- _YOUR ASSIGNMENT_: Copy exactly the line containing "Given: Collapse the 探测范围、测量范围、公差极限 section" and all lines after it, through the last line of the material below; omit everything before it.

- _STORED DATA_:
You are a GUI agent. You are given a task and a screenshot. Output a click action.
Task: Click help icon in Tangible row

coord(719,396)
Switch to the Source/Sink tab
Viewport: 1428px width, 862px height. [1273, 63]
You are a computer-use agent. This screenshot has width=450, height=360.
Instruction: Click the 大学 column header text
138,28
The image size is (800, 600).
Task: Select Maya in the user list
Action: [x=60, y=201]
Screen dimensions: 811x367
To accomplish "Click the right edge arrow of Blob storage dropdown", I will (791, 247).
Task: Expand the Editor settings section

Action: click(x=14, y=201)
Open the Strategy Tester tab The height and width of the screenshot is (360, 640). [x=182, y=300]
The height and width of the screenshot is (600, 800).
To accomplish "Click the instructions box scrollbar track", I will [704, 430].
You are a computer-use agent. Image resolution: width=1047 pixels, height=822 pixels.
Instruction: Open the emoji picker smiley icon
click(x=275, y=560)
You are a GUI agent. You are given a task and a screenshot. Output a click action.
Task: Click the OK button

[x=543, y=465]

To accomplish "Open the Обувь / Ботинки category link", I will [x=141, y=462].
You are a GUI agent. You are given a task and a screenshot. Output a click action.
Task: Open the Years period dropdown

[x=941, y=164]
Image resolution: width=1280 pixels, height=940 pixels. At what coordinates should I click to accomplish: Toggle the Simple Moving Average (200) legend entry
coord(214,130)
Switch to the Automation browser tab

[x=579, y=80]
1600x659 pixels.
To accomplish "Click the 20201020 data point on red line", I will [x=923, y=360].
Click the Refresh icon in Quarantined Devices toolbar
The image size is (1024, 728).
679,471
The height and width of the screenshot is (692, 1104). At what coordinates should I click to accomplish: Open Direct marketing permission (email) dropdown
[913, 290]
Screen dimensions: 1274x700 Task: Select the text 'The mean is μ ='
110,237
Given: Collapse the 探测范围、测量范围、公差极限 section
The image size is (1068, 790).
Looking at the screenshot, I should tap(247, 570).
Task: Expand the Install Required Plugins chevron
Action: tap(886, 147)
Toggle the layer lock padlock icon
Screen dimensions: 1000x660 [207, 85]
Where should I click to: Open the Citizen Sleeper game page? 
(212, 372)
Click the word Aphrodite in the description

- _RESPONSE AREA_:
Given: Collapse the 探测范围、测量范围、公差极限 section
The image size is (1068, 790).
Looking at the screenshot, I should tap(247, 570).
Task: Expand the Install Required Plugins chevron
Action: tap(886, 147)
Toggle the layer lock padlock icon
Screen dimensions: 1000x660 [207, 85]
Where should I click to: Open the Citizen Sleeper game page? 
(212, 372)
Click the word Aphrodite in the description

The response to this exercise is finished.